● STUDY MATERIAL

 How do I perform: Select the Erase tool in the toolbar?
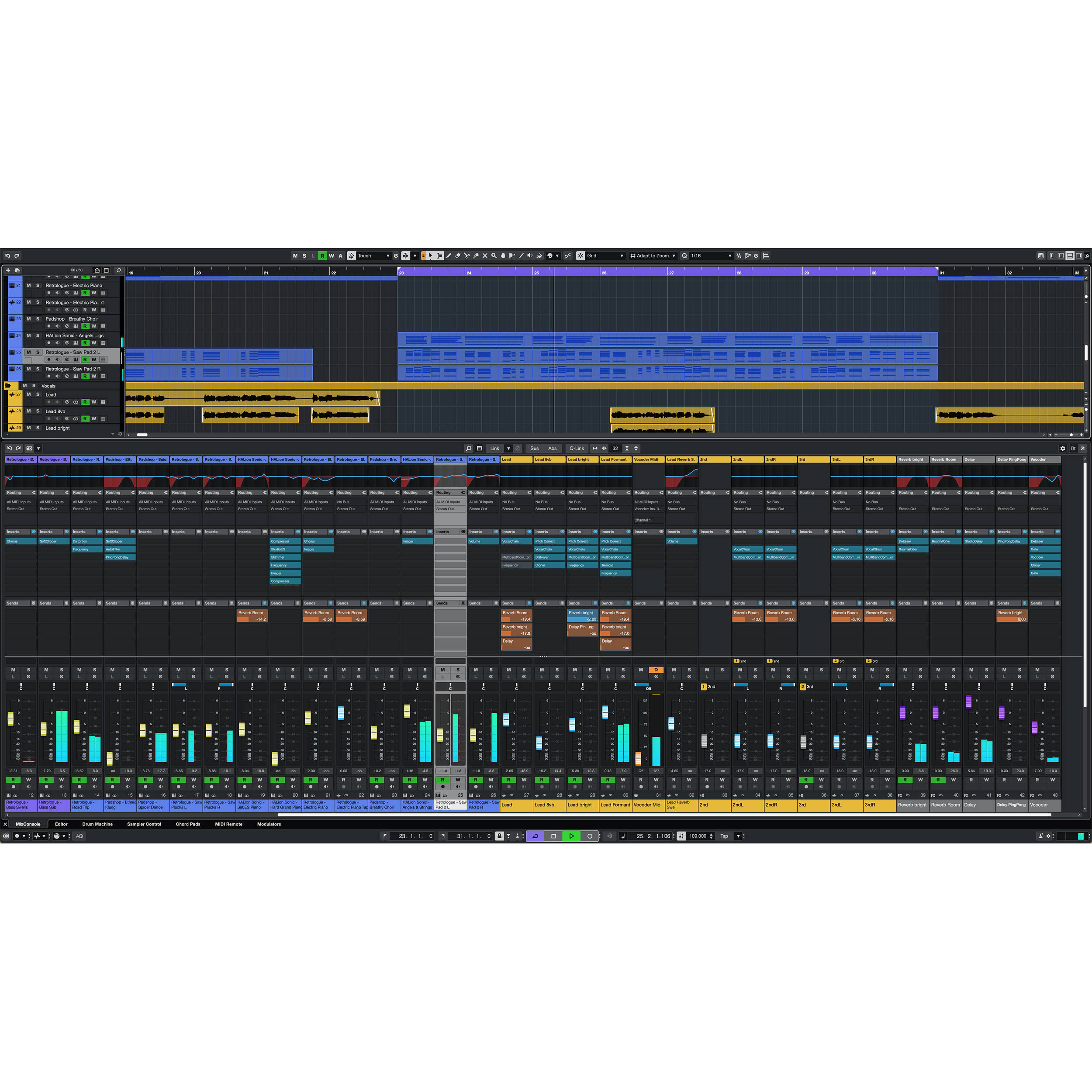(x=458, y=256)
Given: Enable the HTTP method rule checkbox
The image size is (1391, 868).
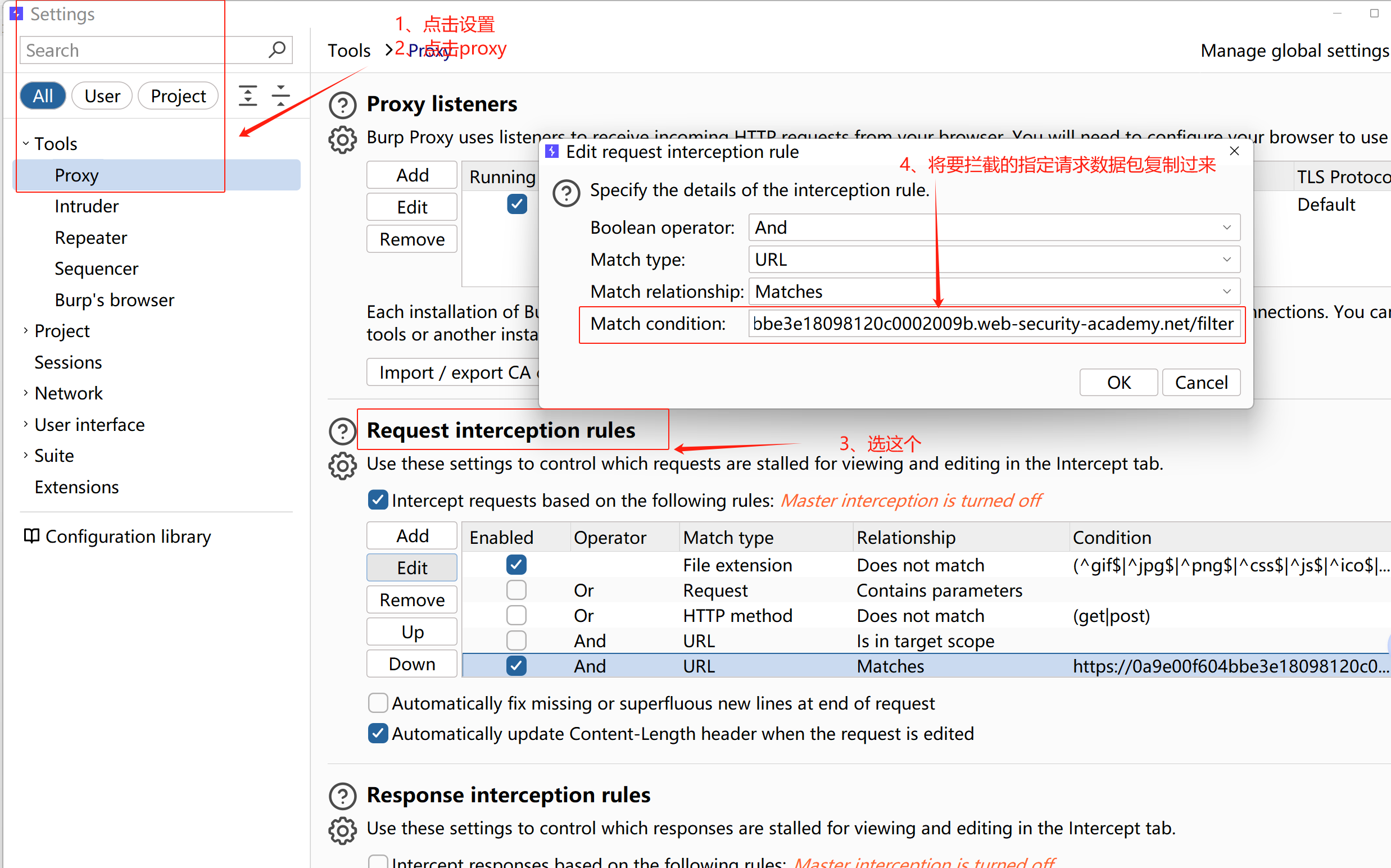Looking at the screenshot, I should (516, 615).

--

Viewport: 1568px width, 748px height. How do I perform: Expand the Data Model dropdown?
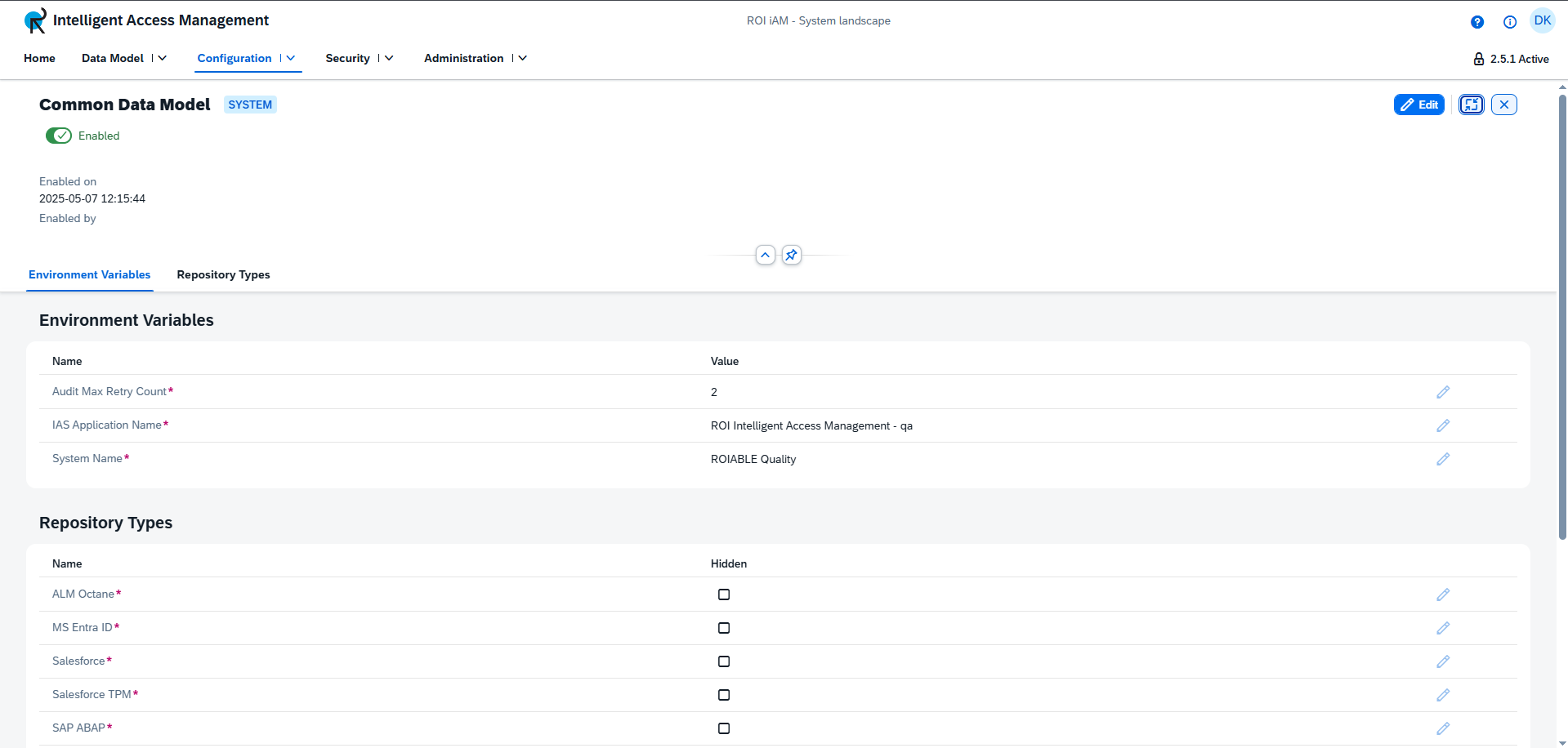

---

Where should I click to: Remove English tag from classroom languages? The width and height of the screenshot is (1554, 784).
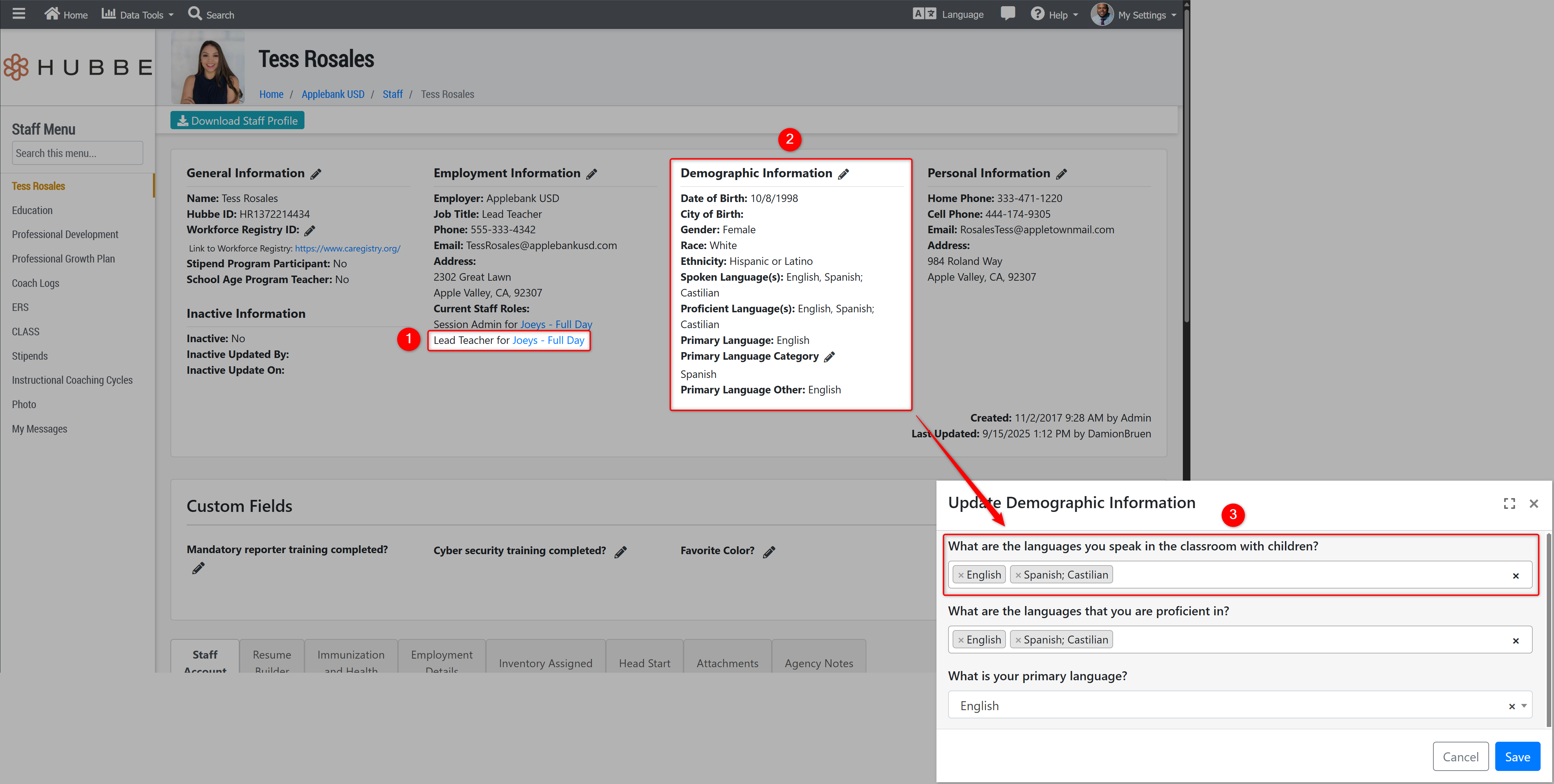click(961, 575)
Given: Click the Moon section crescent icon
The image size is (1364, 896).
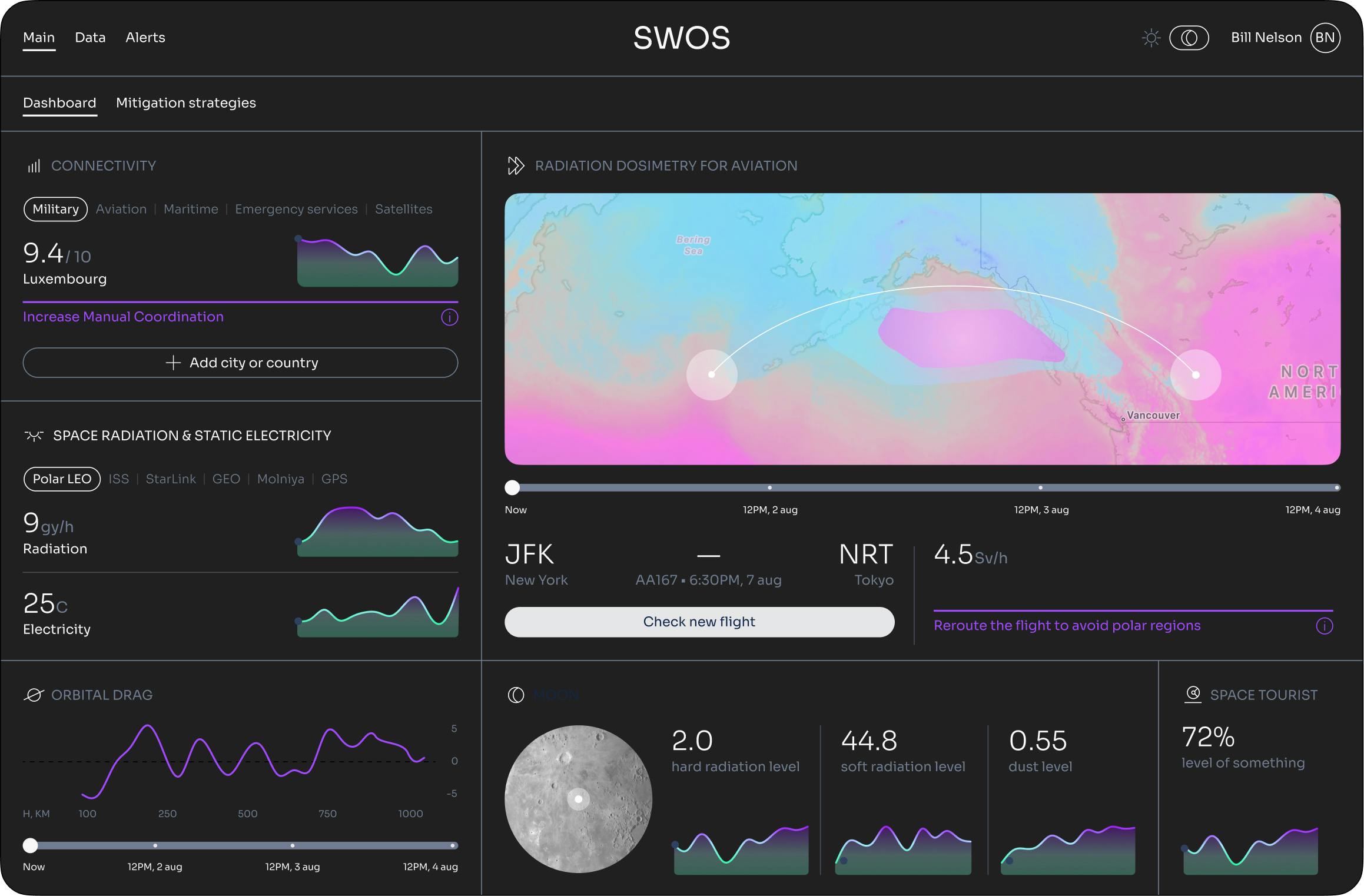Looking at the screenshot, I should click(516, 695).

● WHAT YOU NEED TO DO
Which lines above hold the string "Given"? Copy every one of them.

● THE ANSWER
Given: Enable the HTTP method rule checkbox
Given: Click the Moon section crescent icon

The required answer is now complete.